A macOS menu bar voice dictation app with local transcription using Parakeet V3 and optional LLM enhancement.
Download Latest Release (v1.0.0-beta) - Apple notarized, ready to use
Note on licensing: This is open source and free to use. I'm releasing it as a public beta to get feedback and let others benefit from it. In the future, I may ask for a one-time payment per major version to support continued development—but the code will remain open.
- Local Transcription: Fast, private speech-to-text using Parakeet V3 running entirely on your Mac
- LLM Enhancement: Optional text refinement via Groq API for formatting, punctuation, and context-aware corrections
- Multiple Dictation Modes: Configure different hotkeys for different use cases (casual notes, formal writing, code comments)
- Hands-Free Mode: Tap to start, tap to stop - no need to hold the key
- Continuous Mode: Keep dictating across multiple recordings with automatic pasting
- Custom Prompts: Create task-specific prompts for different writing styles
- Edit Tracking: Logs user corrections for potential model fine-tuning (delta learning)
- Menu Bar App: Runs quietly in your menu bar with minimal resource usage
- macOS 14.0 (Sonoma) or later
- Apple Silicon Mac (M1/M2/M3) recommended for best transcription performance
- ~600MB disk space for Parakeet V3 model (downloaded on first launch)
- Groq API key (free tier available) for LLM enhancement mode
ParaDict requires the following macOS permissions:
| Permission | Why |
|---|---|
| Microphone | Record audio for transcription |
| Accessibility | Paste text at cursor position, detect focused text fields |
| Screen Recording | Read text from focused elements for edit tracking |
Grant these in System Settings > Privacy & Security when prompted.

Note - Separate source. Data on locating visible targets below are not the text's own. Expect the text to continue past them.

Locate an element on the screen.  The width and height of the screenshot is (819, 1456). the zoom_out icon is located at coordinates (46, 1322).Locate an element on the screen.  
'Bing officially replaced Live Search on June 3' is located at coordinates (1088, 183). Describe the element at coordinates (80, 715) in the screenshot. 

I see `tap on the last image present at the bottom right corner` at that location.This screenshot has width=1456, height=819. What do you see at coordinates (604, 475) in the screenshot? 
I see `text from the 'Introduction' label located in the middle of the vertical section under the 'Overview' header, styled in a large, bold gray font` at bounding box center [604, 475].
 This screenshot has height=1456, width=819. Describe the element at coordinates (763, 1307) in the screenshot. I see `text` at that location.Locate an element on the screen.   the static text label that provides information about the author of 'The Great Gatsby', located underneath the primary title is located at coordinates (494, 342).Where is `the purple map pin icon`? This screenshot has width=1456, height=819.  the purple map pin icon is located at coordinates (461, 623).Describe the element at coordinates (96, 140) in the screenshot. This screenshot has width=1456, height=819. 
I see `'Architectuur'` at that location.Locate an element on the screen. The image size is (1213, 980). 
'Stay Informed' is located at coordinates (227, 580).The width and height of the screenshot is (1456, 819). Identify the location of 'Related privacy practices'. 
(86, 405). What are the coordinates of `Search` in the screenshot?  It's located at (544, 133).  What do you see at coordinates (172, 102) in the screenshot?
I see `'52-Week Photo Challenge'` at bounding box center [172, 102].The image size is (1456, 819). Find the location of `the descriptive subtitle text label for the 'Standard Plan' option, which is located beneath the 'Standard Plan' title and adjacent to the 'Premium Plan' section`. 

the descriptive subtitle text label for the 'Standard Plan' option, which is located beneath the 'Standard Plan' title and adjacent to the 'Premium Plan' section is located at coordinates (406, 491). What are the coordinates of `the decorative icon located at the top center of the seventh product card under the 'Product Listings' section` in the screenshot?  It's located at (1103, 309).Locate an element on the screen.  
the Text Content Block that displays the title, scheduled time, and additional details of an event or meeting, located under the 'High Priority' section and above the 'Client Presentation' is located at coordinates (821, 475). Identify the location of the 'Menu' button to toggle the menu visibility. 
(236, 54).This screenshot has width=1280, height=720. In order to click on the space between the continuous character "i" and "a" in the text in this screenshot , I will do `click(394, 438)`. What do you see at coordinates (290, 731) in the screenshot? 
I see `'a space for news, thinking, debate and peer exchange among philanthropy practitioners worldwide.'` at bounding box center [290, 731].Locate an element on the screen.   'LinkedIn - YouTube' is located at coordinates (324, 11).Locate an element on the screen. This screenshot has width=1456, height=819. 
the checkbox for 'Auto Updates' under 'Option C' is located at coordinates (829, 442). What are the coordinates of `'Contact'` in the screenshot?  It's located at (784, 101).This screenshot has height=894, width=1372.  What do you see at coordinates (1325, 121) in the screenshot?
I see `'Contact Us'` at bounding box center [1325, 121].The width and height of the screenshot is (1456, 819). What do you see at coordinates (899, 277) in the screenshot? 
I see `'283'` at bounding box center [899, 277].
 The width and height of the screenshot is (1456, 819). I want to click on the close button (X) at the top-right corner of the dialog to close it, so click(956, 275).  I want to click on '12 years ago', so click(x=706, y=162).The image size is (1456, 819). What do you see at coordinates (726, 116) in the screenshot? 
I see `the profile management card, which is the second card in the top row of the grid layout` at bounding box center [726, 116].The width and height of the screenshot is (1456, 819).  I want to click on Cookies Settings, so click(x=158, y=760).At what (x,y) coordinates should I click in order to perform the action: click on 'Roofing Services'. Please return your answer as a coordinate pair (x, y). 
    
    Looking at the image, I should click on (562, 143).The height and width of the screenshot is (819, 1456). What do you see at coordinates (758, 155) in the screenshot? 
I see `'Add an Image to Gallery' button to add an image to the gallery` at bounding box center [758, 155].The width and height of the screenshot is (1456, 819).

# Clone, build, and install in one go
git clone https://github.com/sebkouba/ParaDict2.git
cd ParaDict
xcodebuild -project ParaDict.xcodeproj -scheme ParaDict -configuration Release build
cp -r ~/Library/Developer/Xcode/DerivedData/ParaDict-*/Build/Products/Release/ParaDict.app /Applications/
open /Applications/ParaDict.appOr step by step:
-
Clone the repository:
git clone https://github.com/sebkouba/ParaDict2.git cd ParaDict -
Build:
xcodebuild -project ParaDict.xcodeproj -scheme ParaDict -configuration Release build
-
Install and launch:
cp -r ~/Library/Developer/Xcode/DerivedData/ParaDict-*/Build/Products/Release/ParaDict.app /Applications/ open /Applications/ParaDict.app
Configuration files are stored in ~/Library/Application Support/ParaDict/:
Main configuration file with hotkeys, audio settings, and LLM configuration:
app:
hide_dock_icon: true
launch_at_login: false
mute_during_recording: true
audio:
device: "default"
llm:
provider: "groq"
model: "moonshotai/kimi-k2-instruct-0905"
hotkeys:
- shortcut: "option+d"
mode: "local"
prompt: null
- shortcut: "option+shift+d"
mode: "enhanced"
prompt: "default"Prompts are stored in ~/Library/Application Support/ParaDict/prompts/. Reference them by name in your hotkey config (e.g., prompt: "default").
Bundled prompts:
default.md- General dictation cleanup (grammar, punctuation, formatting)command.md- Voice commands with tool executionreply.md- Generate replies based on clipboard context (copy text first, then dictate your response instructions)
You can create custom prompts by adding .md files to the prompts folder or editing existing ones in the app's LLM settings.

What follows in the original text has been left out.